===== GIVEN INFORMATION
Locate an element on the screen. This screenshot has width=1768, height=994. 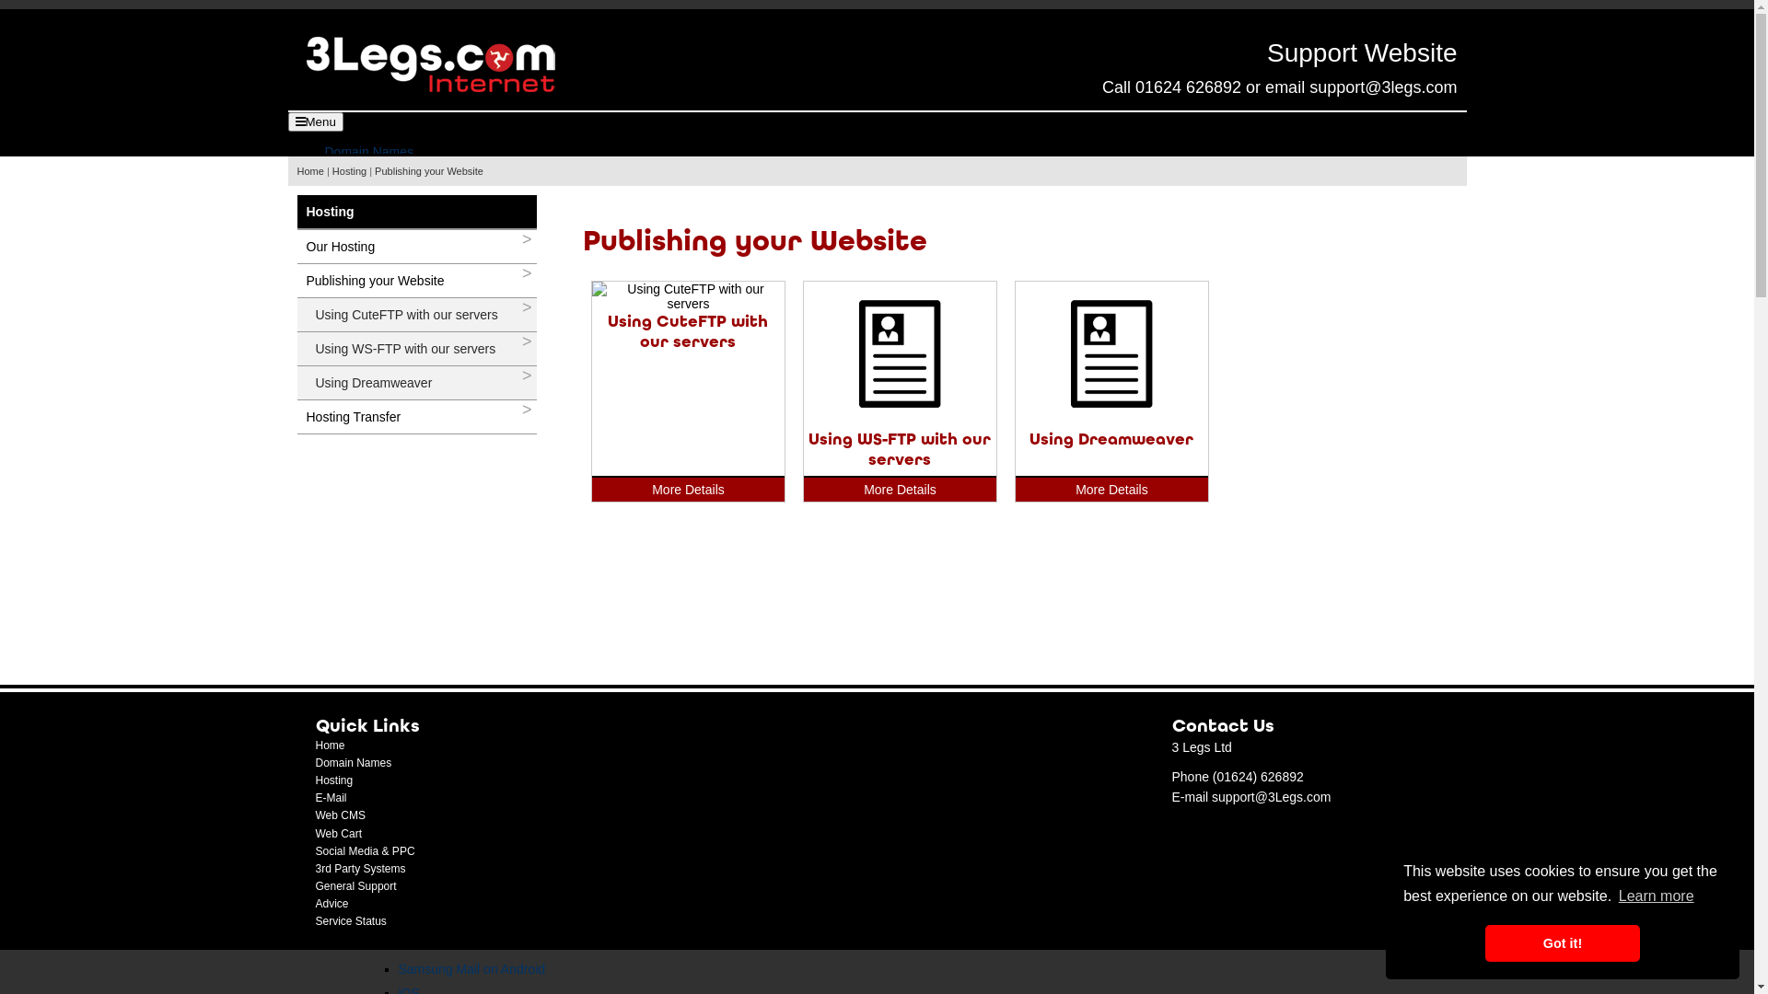
'Service Status' is located at coordinates (350, 922).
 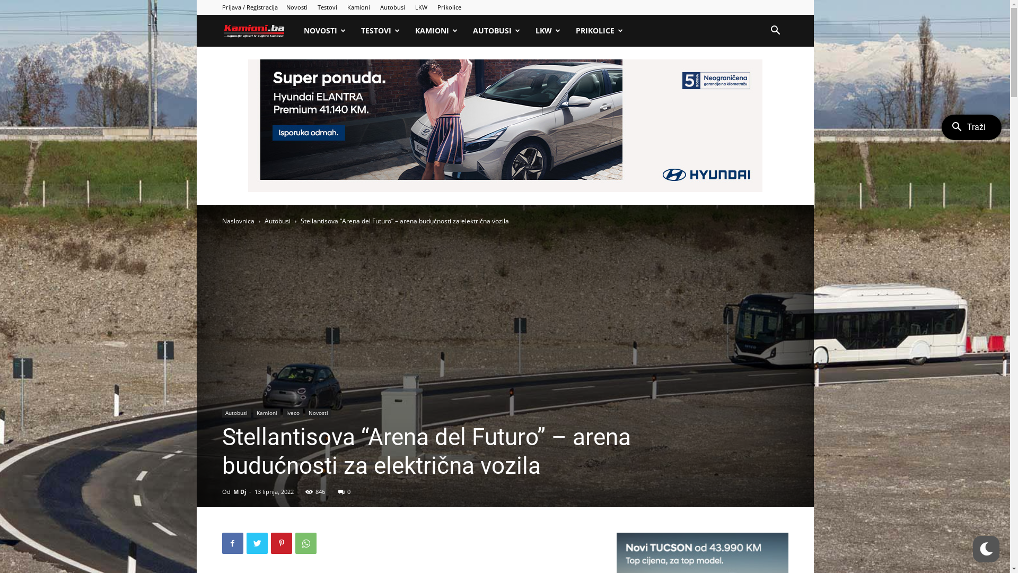 I want to click on 'WhatsApp', so click(x=305, y=543).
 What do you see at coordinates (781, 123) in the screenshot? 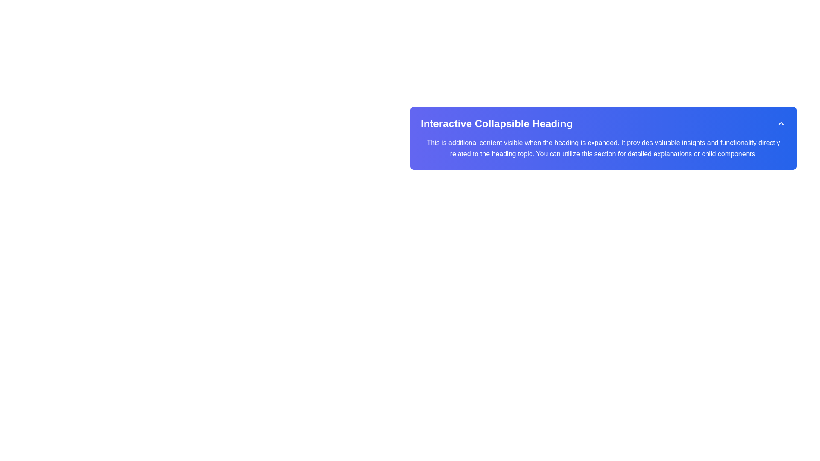
I see `the upward-facing chevron icon located in the top-right corner of the blue header labeled 'Interactive Collapsible Heading'` at bounding box center [781, 123].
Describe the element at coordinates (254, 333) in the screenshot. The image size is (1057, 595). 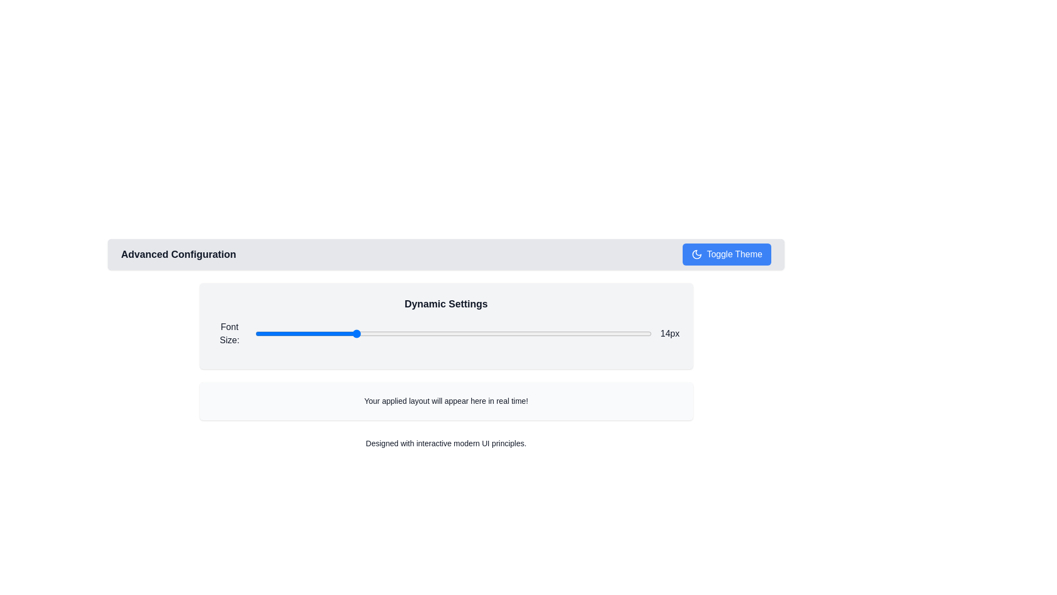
==========
> [WHAT THE TASK REQUIRES]
Set down the listing above line for line, with nothing changed, and leave the pictures out of your answer.

> [FULL OUTPUT]
Locate an element on the screen. This screenshot has width=1768, height=994. 
'Service Status' is located at coordinates (350, 922).
  I want to click on 'WhatsApp', so click(x=305, y=543).
 What do you see at coordinates (781, 123) in the screenshot? 
I see `the upward-facing chevron icon located in the top-right corner of the blue header labeled 'Interactive Collapsible Heading'` at bounding box center [781, 123].
Describe the element at coordinates (254, 333) in the screenshot. The image size is (1057, 595). 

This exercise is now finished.